▶ Fragen zum Material
1. Ersetze im Ausgangstext über Sicherheit und Freiheit „ungezwungen“ durch „unbefangen“ und gib den Abschnitt zwischen „An sich sind“ und „nicht mehr sicher.“ einschließlich wieder.
2. Setze den Ausgangstext über Sicherheit und Freiheit im Anschluss an seinen letzten Satz fort.

▶ Ausgangstext
-*-*-
Auf der Freiheit statt Angst waren viele Schilder zu sehen, die sich mit Freiheit und Sicherheit beschäftigten, allen voran das bekannte "Wer Freiheit für Sicherheit aufgibt, verdient weder Freiheit noch Sicherheit" in verschiedenen Variationen. Worüber aber quasi nie gesprochen wird, ist, dass Sicherheit für den Obdachlosen auf der U-Bahn-Bank oder den vage arabisch aussehenden Jogger oder den Behinderten viel wichtiger ist als für den erfolgreichen Mitteleuropäer, der Angst vor Terror oder vage arabisch aussehenden Joggern oder Obdachlosen auf U-Bahn-Bänken hat. Natürlich kann man Angst nicht pauschal nach Zahlen beurteilen, aber die eine Bedrohung ist greifbar, konkret, alltäglich und real - die andere nicht. Wer diese alltägliche Gefahr nicht kennt, kommt leicht auf die Idee, dass im großen und ganzen Sicherheit, Ordnung, Wohlstand herrschen, die "von außen" bedroht sind. Stattdessen ist es mit der Sicherheit wie mit der Freiheit: sie ist immer auch die Sicherheit der Anderen.
An sich sind Sicherheit und Freiheit vom Grundprinzip her also gar nicht groß gegensätzliche Begriffe. Sicherheit dient dazu, uns zu befähigen und zu ermutigen, uns frei zu bewegen - wenn ich bedroht bin oder mich bedroht fühle, kann ich nicht ungezwungen handeln, mich nicht ungezwungen äußern. Auf diesem Sicherheitsverständnis fußen Rechte wie Meinungsfreiheit, Unverletzlichkeit der Wohnung, Privatsphäre, Briefgeheimnis etc., und diese Sicherheit wird durch ausufernde Überwachungsgesetze verletzt. Denn mit staatlicher Willkür und verdachtlosen Grundrechteingriffen geht nicht nur meine Freiheit verloren, sondern ich fühle mich auch nicht mehr sicher.
-*-*-
[Gesammelte Daten]
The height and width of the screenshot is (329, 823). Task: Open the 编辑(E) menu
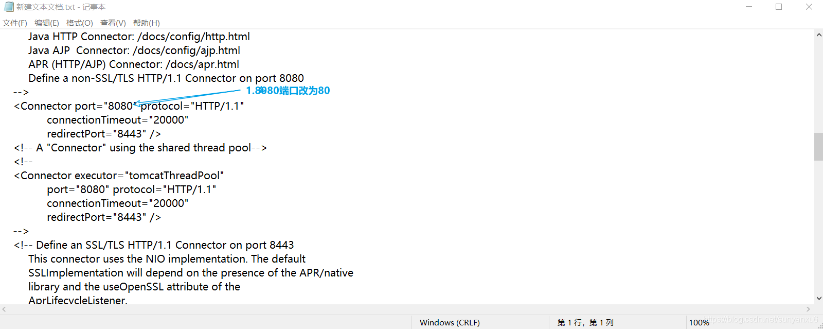point(46,23)
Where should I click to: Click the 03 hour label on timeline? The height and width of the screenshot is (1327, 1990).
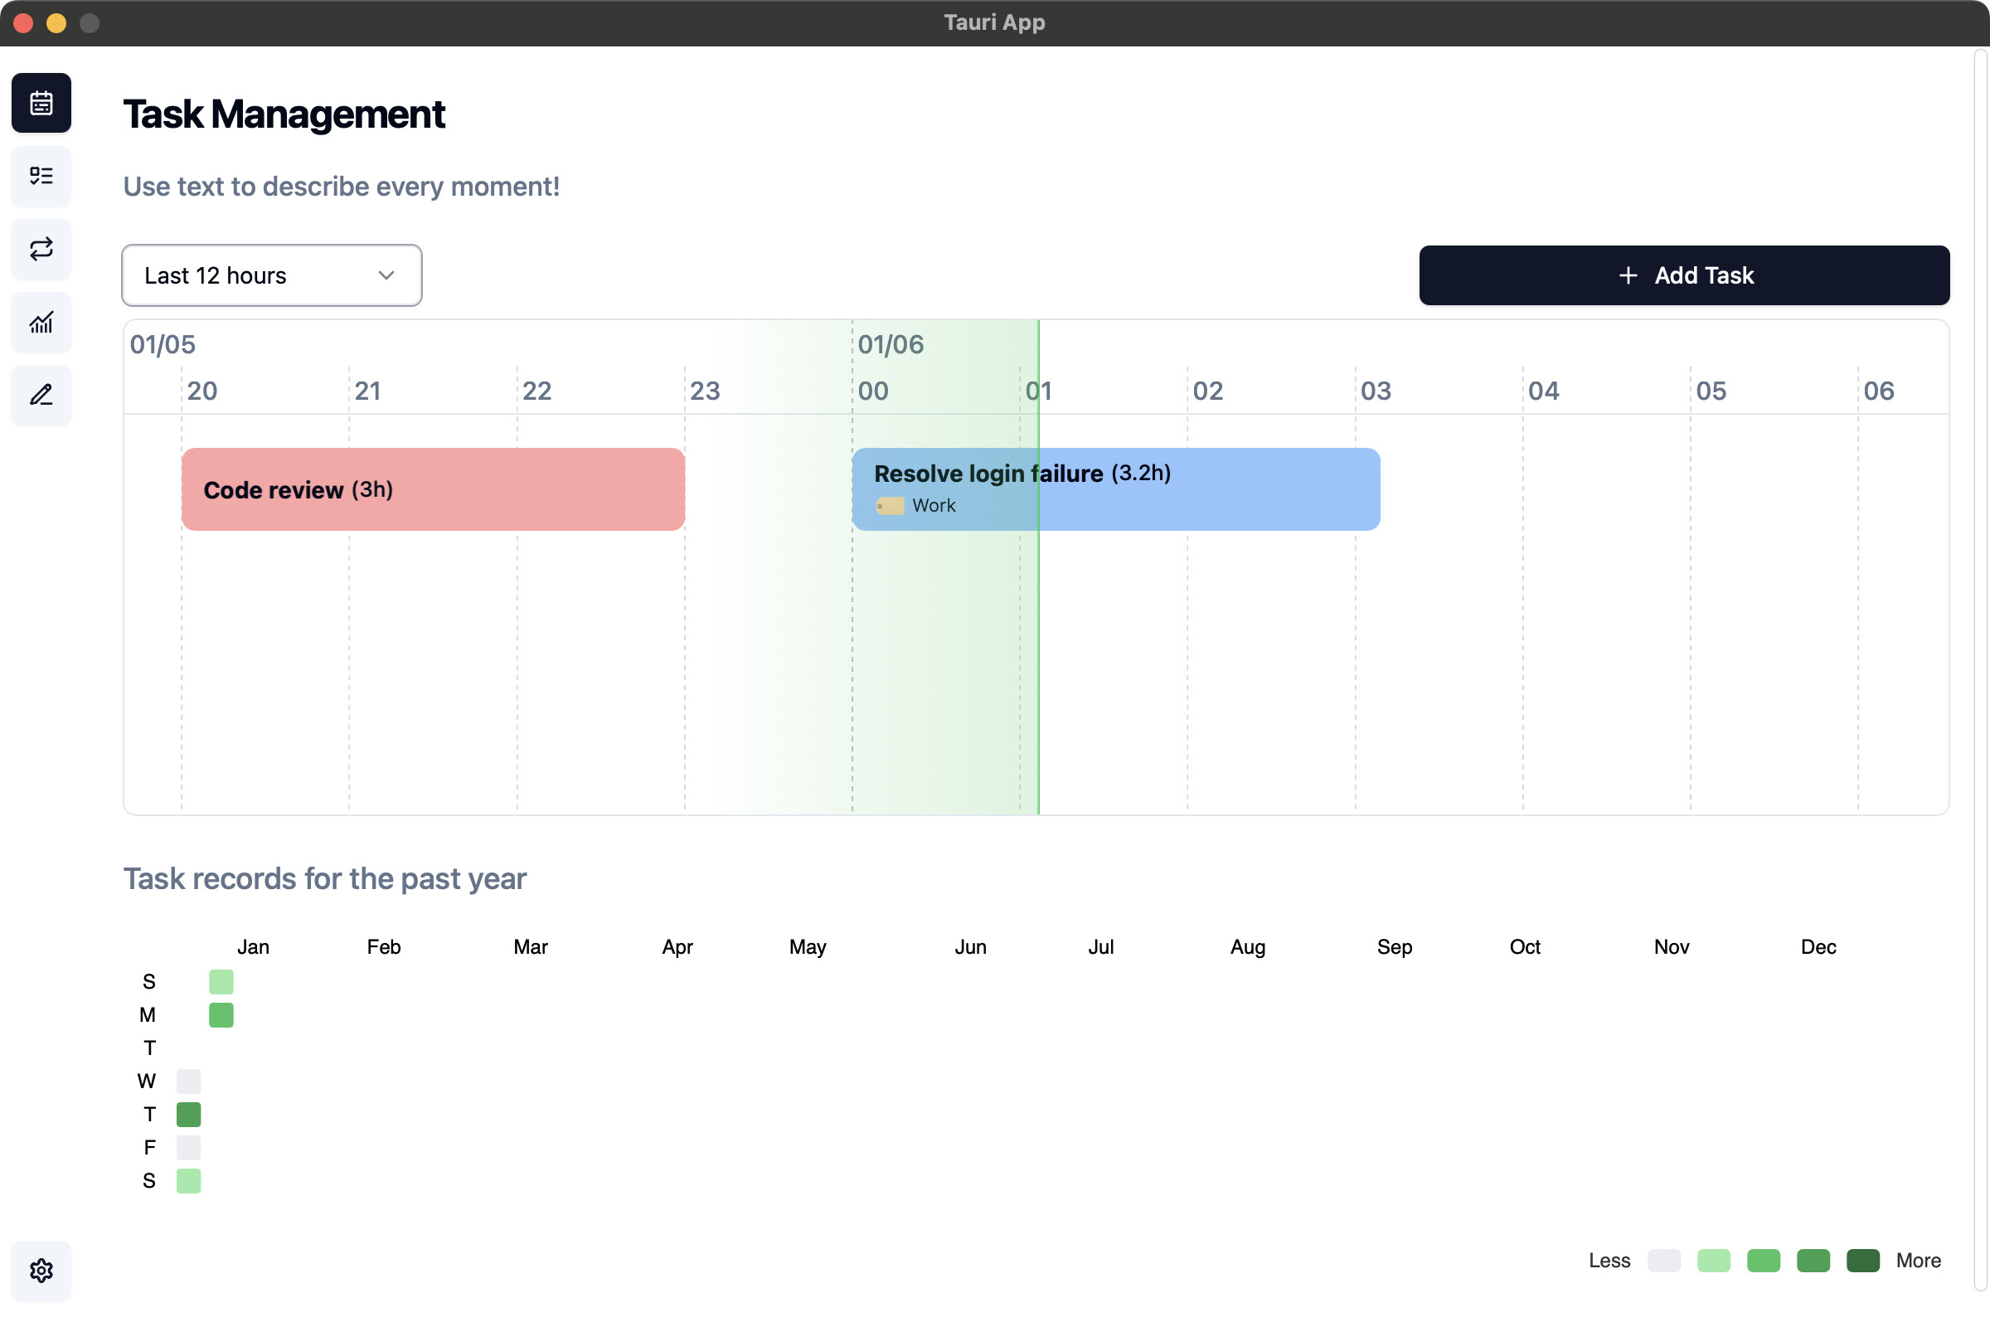[1376, 391]
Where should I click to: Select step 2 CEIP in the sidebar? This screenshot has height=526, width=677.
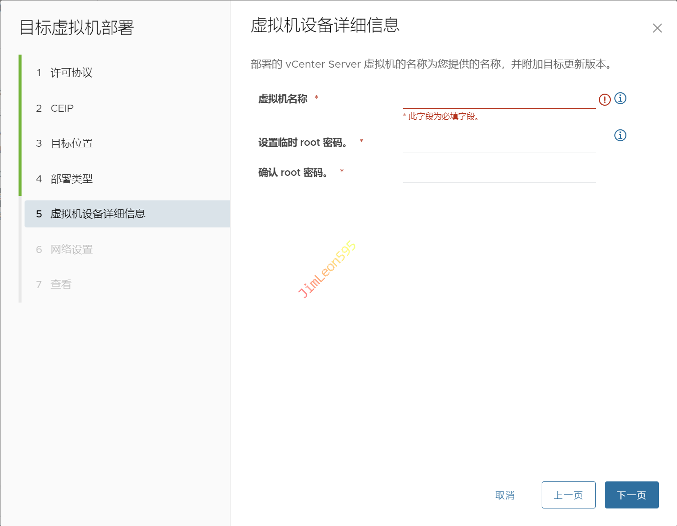62,108
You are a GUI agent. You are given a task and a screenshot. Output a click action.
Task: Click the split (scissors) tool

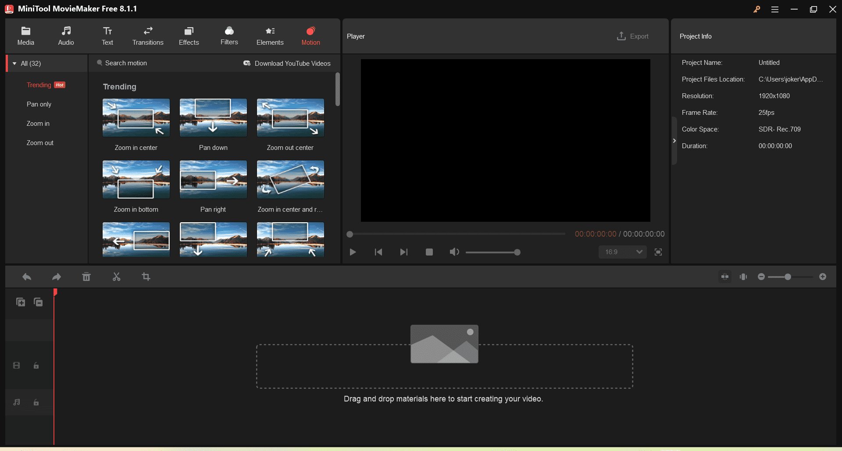[116, 277]
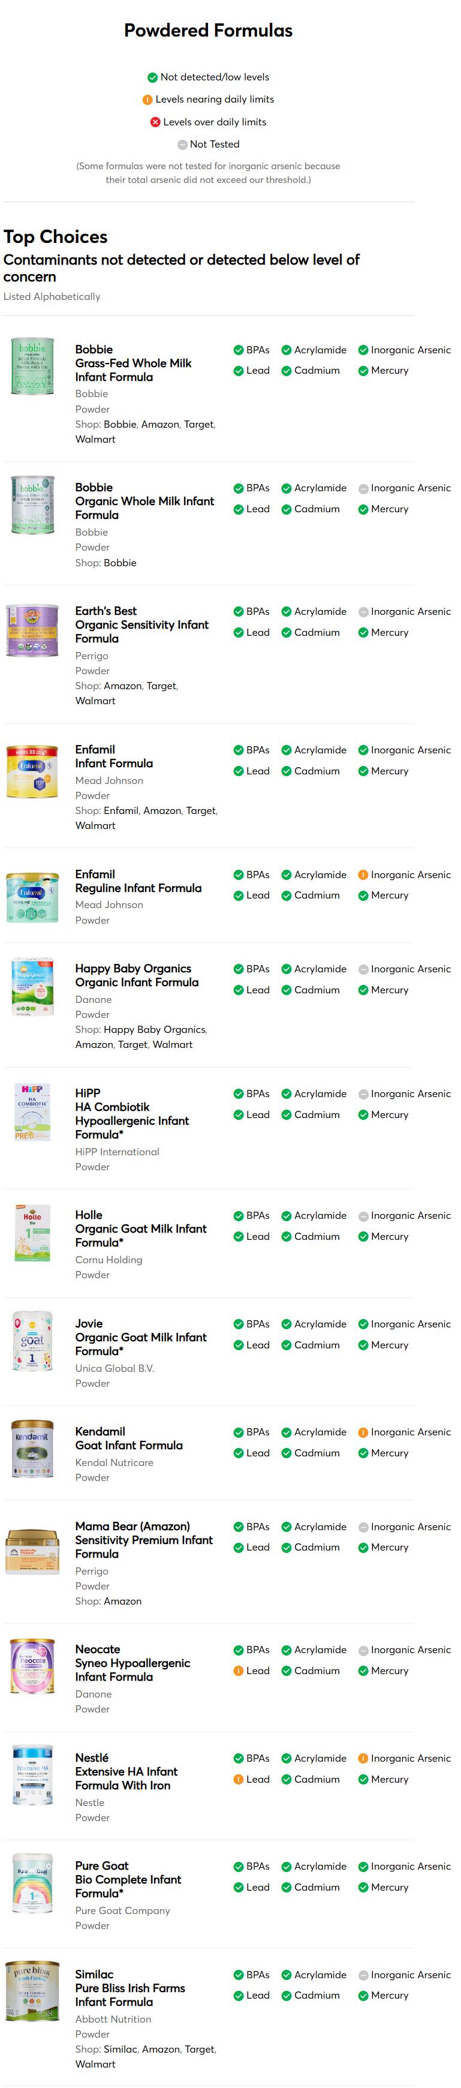Viewport: 461px width, 2088px height.
Task: Open the Enfamil shop link for Enfamil Infant Formula
Action: [120, 811]
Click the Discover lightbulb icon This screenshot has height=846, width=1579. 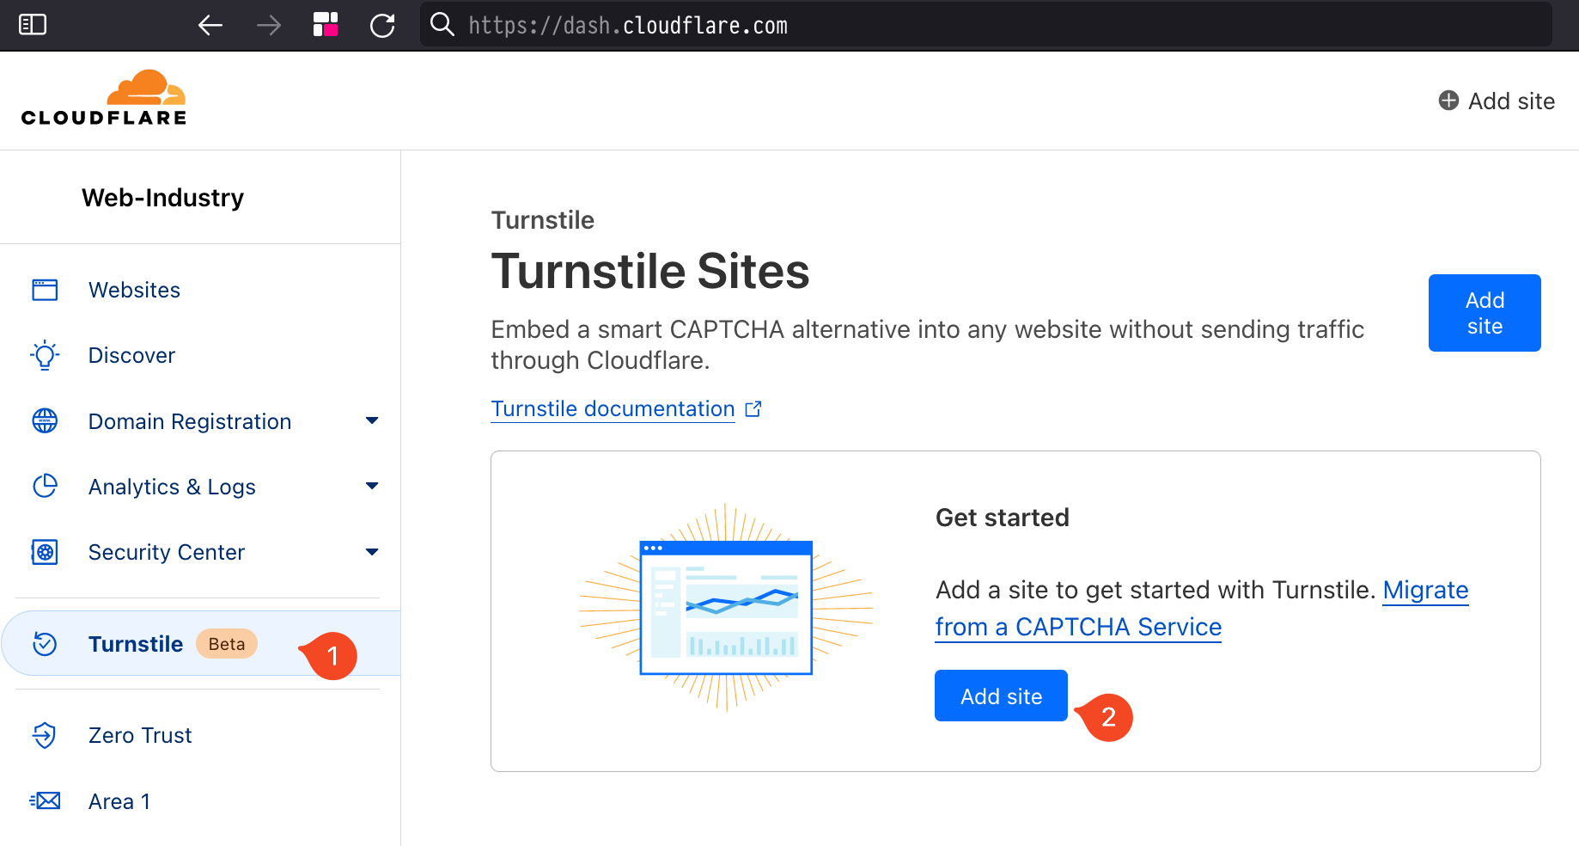(45, 355)
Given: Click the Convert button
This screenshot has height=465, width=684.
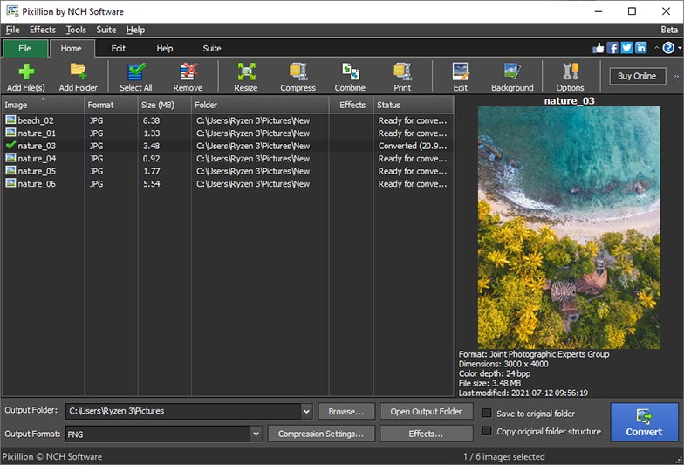Looking at the screenshot, I should pyautogui.click(x=644, y=422).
-*-*-
▶ Erwartete Ergebnisse
1.
An sich sind Sicherheit und Freiheit vom Grundprinzip her also gar nicht groß gegensätzliche Begriffe. Sicherheit dient dazu, uns zu befähigen und zu ermutigen, uns frei zu bewegen - wenn ich bedroht bin oder mich bedroht fühle, kann ich nicht unbefangen handeln, mich nicht unbefangen äußern. Auf diesem Sicherheitsverständnis fußen Rechte wie Meinungsfreiheit, Unverletzlichkeit der Wohnung, Privatsphäre, Briefgeheimnis etc., und diese Sicherheit wird durch ausufernde Überwachungsgesetze verletzt. Denn mit staatlicher Willkür und verdachtlosen Grundrechteingriffen geht nicht nur meine Freiheit verloren, sondern ich fühle mich auch nicht mehr sicher.

2.
Noch einmal zur gefühlten Angst: nun kann man argumentieren, dass die Menschen, die eine herumliegende Plastiktüte der Polizei melden, weil sie einen Sprengsatz befürchten, durch ihre Furcht ebenso eingeschränkt werden wie diejenigen, deren Ängste auf Fakten, Erfahrungen und realen Statistiken beruhen. Das trifft aber auch auf Menschen mit generalisierten Angststörungen, Panikattacken oder Phobien zu. Es ist nicht Aufgabe des Staates, uns vor unseren Befürchtungen zu schützen. Es ist Aufgabe des Staates, uns vor gesamtgesellschaftlichen und realen Bedrohungen auf staatlicher und gesellschaftlicher Ebene zu beschützen. Das sind zum Beispiel Naturkatastrophen (sofern man sich davor schützen kann: Frühwarnsysteme, Evakuierungspläne und Katastrophenhilfe sind entsprechende staatliche Aufgaben), Krisen (Hunger, Krieg, wirtschaftlicher Zusammenbruch) oder Kriminalität (so ziemlich jede nicht-natürliche Bedrohung ist Kriminalität in irgendeiner Form - auch Terror ist ja kriminell).
Für empfundene, überproportionale, spezifische Ängste sind aber Therapeuten zuständig - nicht die Politik.
Worauf ich hinaus will: Es wird immer wieder argumentiert, Überwachung solle zu unserer Sicherheit beitragen. Das entkräftet man nicht, indem man Terror verneint, verharmlost oder von Freiheit redet - die Gegenüberstellung von Freiheit und Sicherheit selbst ist schon Bestandteil des Arguments. Wenn wir nicht mehr von Freiheit statt Sicherheit, sondern von Sicherheit durch Freiheit sprechen, wäre schon viel gewonnen.